*** SOURCE MATERIAL Section Begins ***

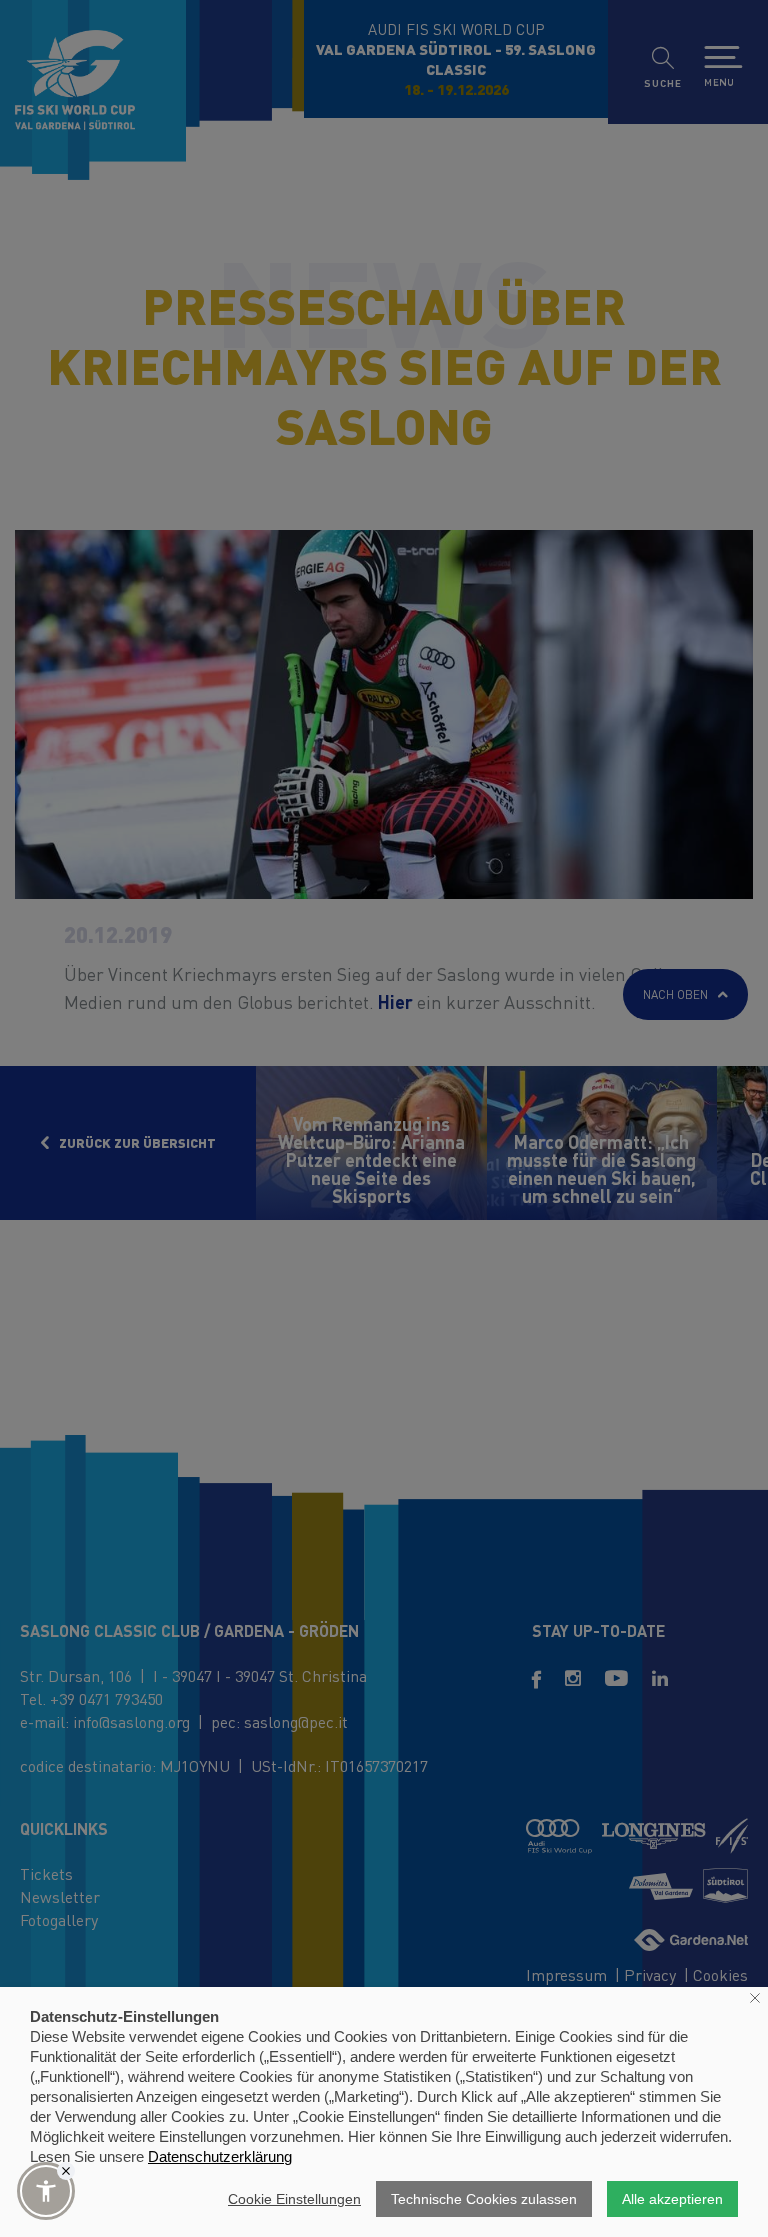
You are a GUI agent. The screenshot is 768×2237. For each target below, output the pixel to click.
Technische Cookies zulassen (484, 2199)
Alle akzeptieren (672, 2199)
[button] (46, 2191)
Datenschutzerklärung (220, 2156)
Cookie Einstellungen (294, 2199)
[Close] (66, 2171)
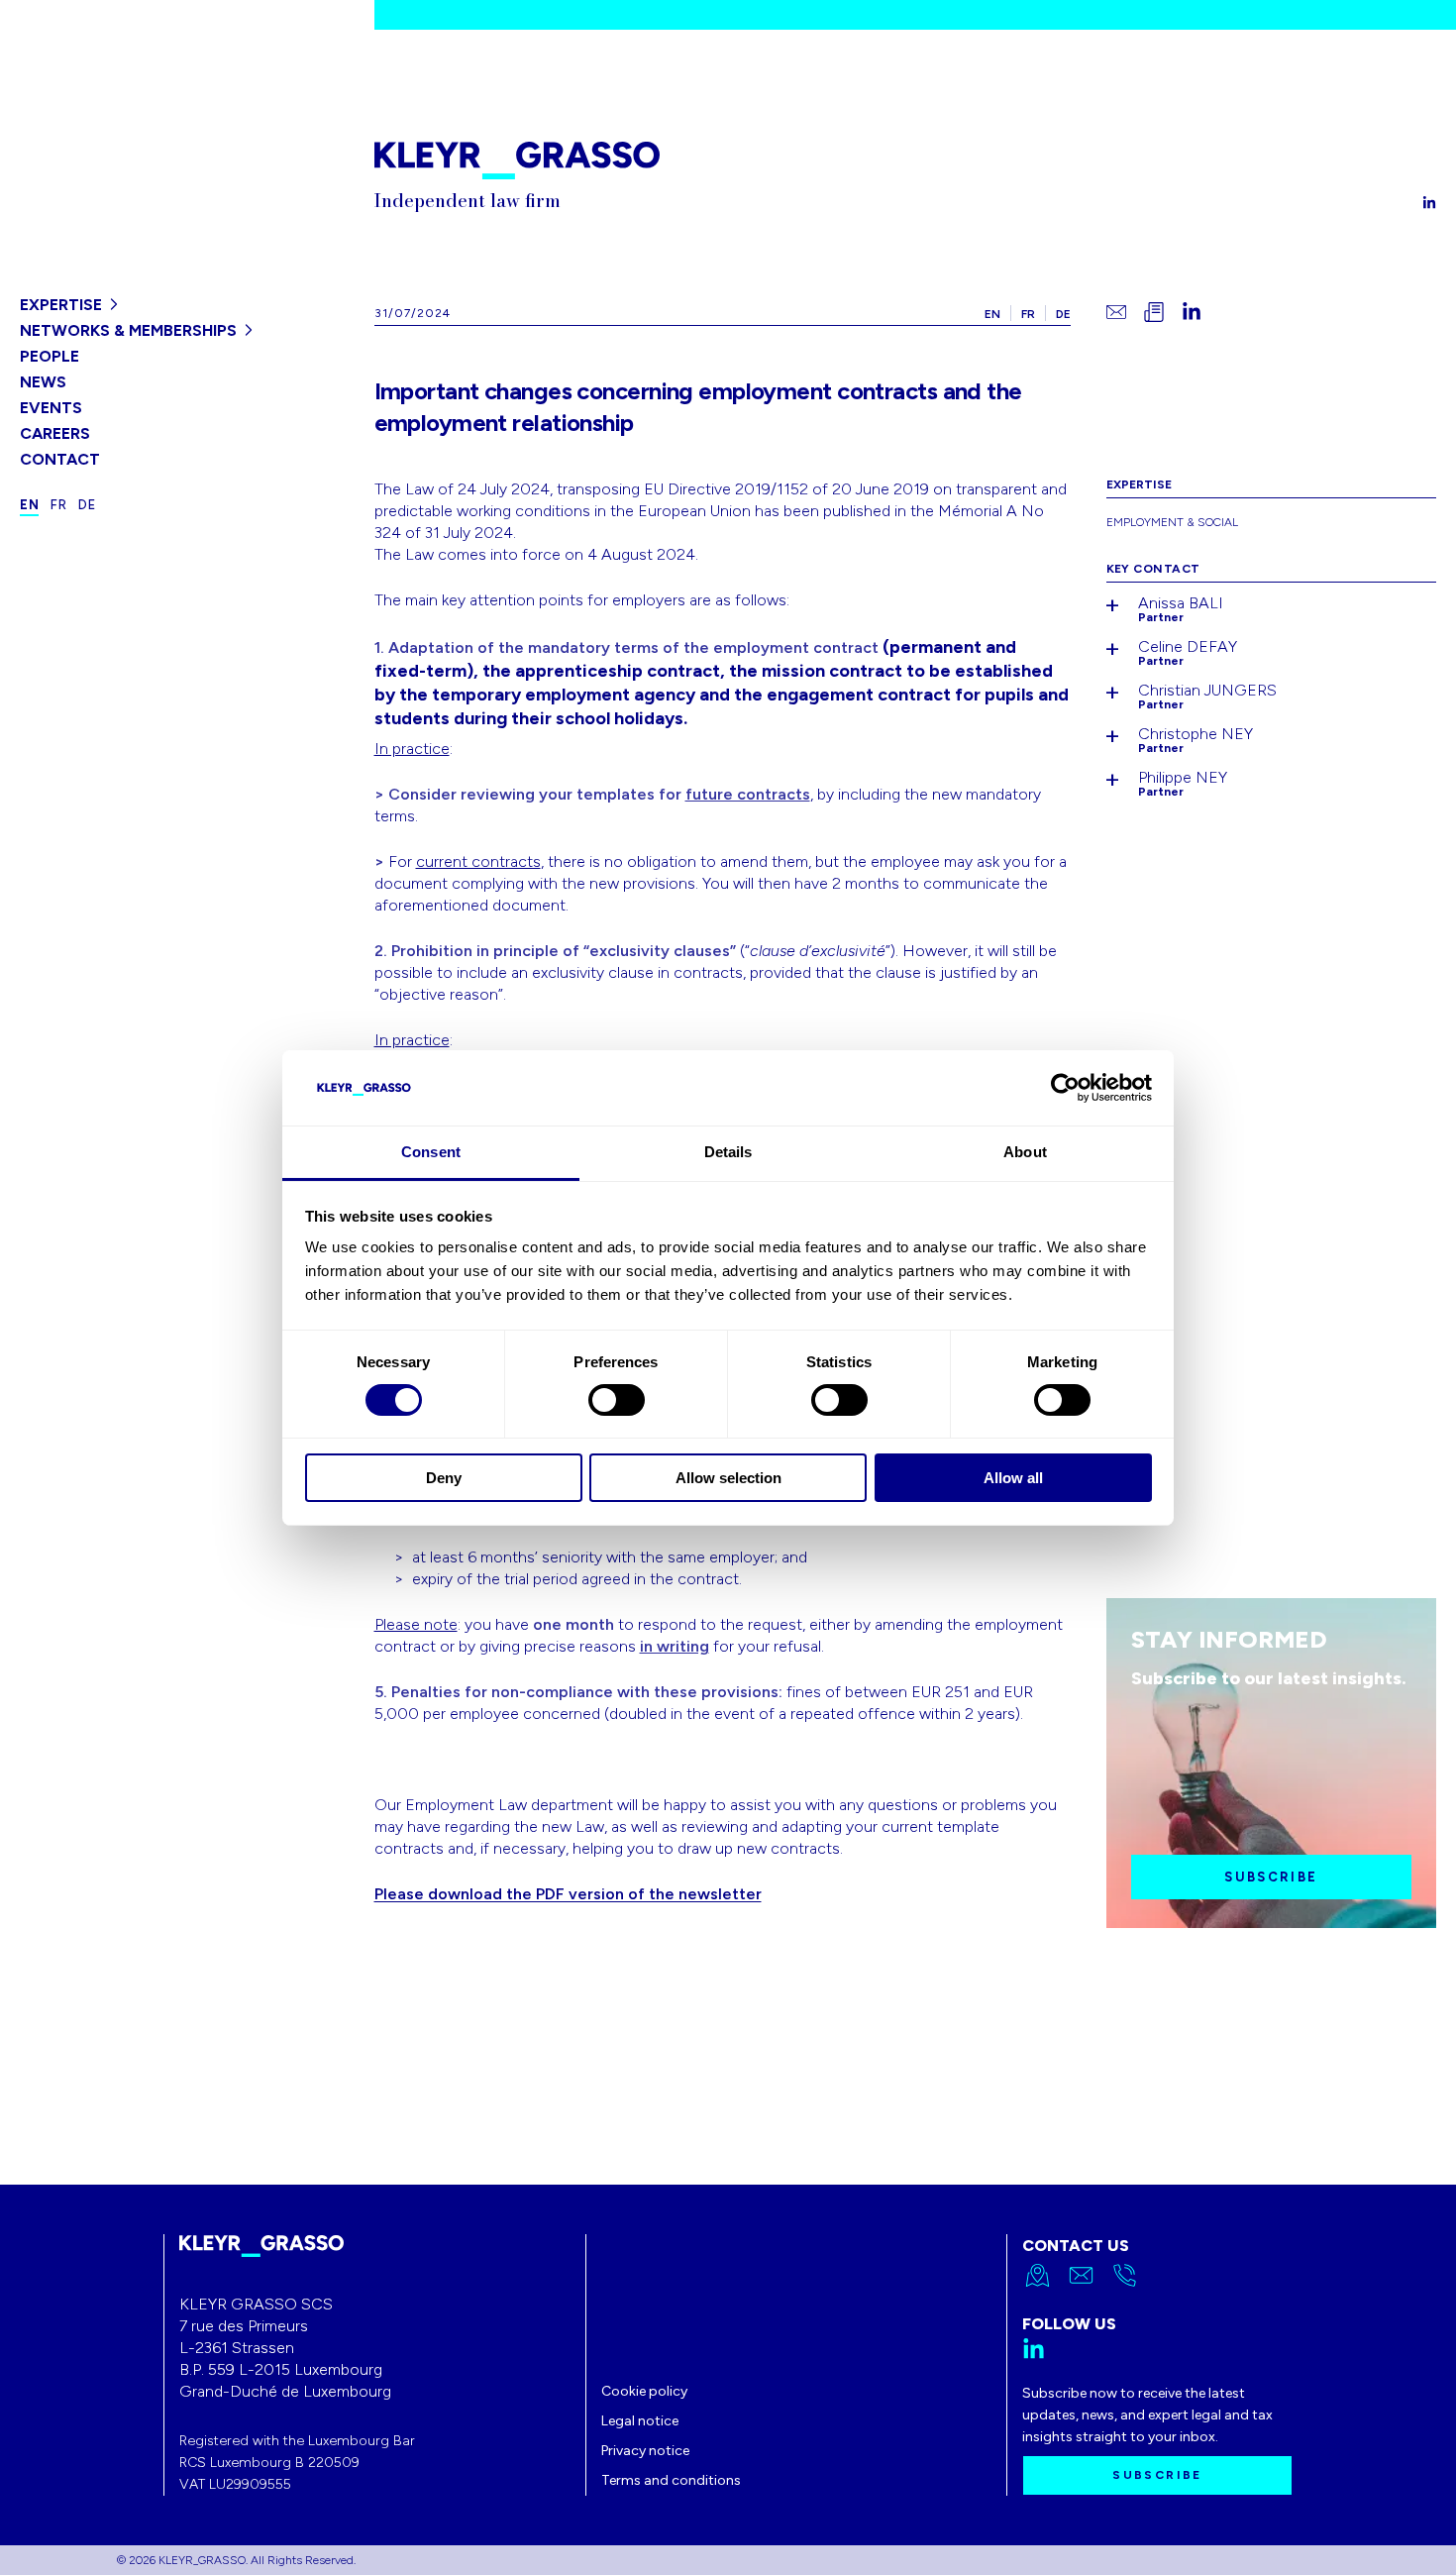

*** SOURCE MATERIAL Section Ends ***

DIRECTIONS FOR THIS TASK:
Please print each entry exactly as given and keep pictures out of it.

OUTPUT OF THE EXERCISE:
You are a GUI agent. The screenshot is 768×2237. For each target below, output the pixel to click.
Technische Cookies zulassen (484, 2199)
Alle akzeptieren (672, 2199)
[button] (46, 2191)
Datenschutzerklärung (220, 2156)
Cookie Einstellungen (294, 2199)
[Close] (66, 2171)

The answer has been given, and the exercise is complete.